EXERCISE: Go through the entries, filter for the word "agent", and copy every line that has it.

RECORDS SHOWN:
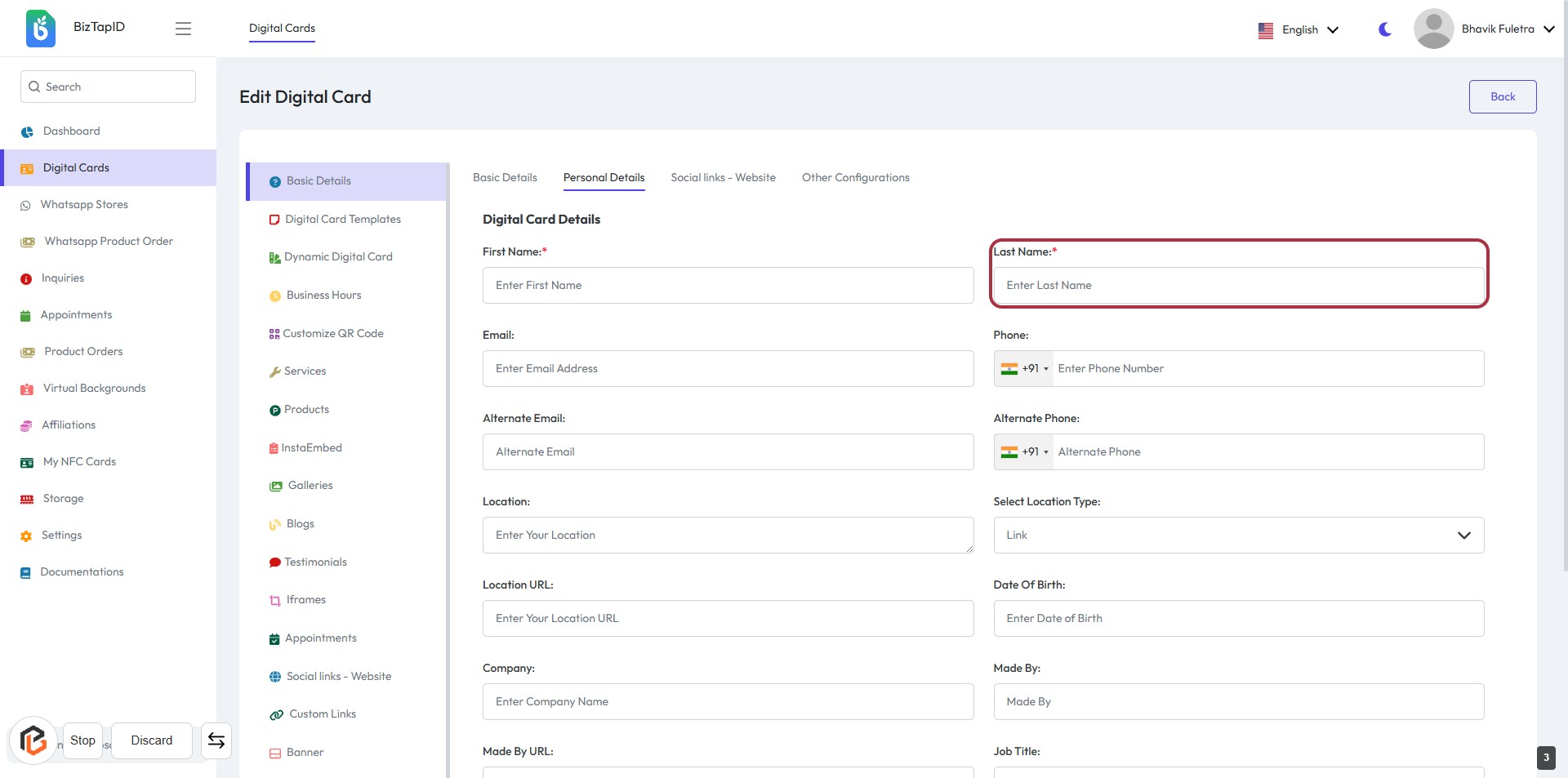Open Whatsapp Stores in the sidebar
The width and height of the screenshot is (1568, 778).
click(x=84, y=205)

...

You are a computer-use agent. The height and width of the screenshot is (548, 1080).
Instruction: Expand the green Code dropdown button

--

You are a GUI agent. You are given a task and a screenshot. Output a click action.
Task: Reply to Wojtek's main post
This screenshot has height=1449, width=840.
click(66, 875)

THE ANSWER:
You are a computer-use agent. The height and width of the screenshot is (548, 1080).
You are a GUI agent. You are given a task and a screenshot. Output a click action.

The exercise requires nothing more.